Κυριακή 29 Ιουνίου 2008

Love is not enough. It must be the foundation, the cornerstone - but not the complete structure. It is much too pliable, too yielding. Bette Davis

Love is a subject that has been most commented and thought upon by all kinds of people like teenagers,scientists and philosophers.
Everyone seems to think that love either exists and rules in gigantic proportions our lives or it is a mere illusion of our hormones and our humble human need of companionship.
What if it's neither of them, what if it's just a human feeling that comes and goes like hunger or thirst. We love someone because he/she looks very appealing, we crave for his/her presence just like we crave for a sandwich or an ice-cream and once this "craving" feeling is gone, our feeling vanishes as well.
In consequence, I cannot help but wonder "what makes people stick to each other,die for each other?"
The truth is I cannot know,since I'm neither a scientist nor a philosopher (at least a dignified one).
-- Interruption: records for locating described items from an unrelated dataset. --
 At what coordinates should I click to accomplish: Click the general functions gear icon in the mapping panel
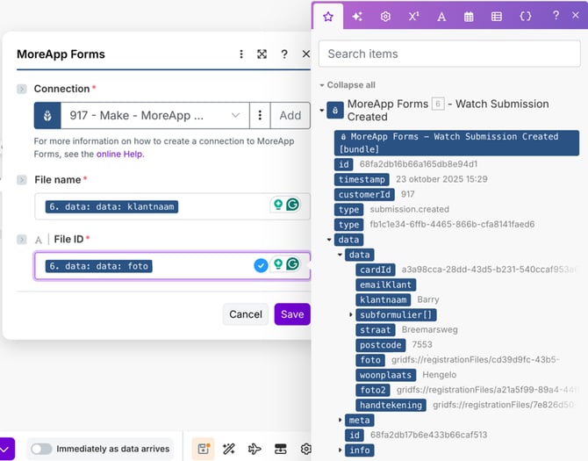pos(385,16)
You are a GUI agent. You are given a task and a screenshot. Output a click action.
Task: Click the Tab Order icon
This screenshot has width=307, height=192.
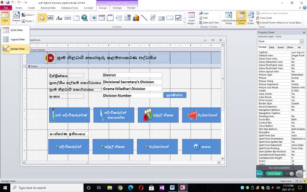(x=250, y=18)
I have loved, I have loved and lost with all kinds of love in the available spectrum of loving feelings. Family, friends, boyfriend, pets, other people's pets, lessons etc...And each time I believed that this love was going to last forever and each time I was convinced,beyond any doubt, that I made the right choice.
The funny thing is that once the object of my affection was removed from my life, I mourned for a short time and continued living my life as if nothing had happened with the only proof of my adventure a slight pinch of pain in my heart.
Here I am now, loving passionately a man and my family and some dear friends and my studies...but having,keeping all these in my life is, I'm afraid, impossible since their geography is incompatible with each other.
Which brings me to my main question....how do you choose one love over another?
For me it's obvious! I'll keep studying,I'll visit my scattered friends, spend as much time as I can with my family and I'll marry the man....
Now I am confused regarding the order I have to perform these remedies to my incompatible loves!
At the peak of my frustration it comes to me...how easy would it be to leave everything behind and continue pursuing new loves in my life that will take the place of my current ones????
And then again I realise that I am attached to them...I cannot let go...I would be devastated....because we can easily substitute a love that has abandoned us but not an existing and alive love that we hold in our hands,that is within our reach. When you truly love someone or something you simply cannot let go!
In addition you put more and more effort in order to keep it near you for a longer time....sometimes this effort hurts,some other times you don't even comprehend the effort you've put but at all times it wears you out.....
I can understand how trivial my thought and problems look to you, but these are not problems. In fact these small "brain" battles is what's keeping me alive and well because without them I'd be lost,I'd be leading a tasteless life.
Love is what makes us acknowledge our existence, love is what supports us in our lives (especially when we are loved in return), nothing more and nothing less. But it is a pretty important deal,don't you think?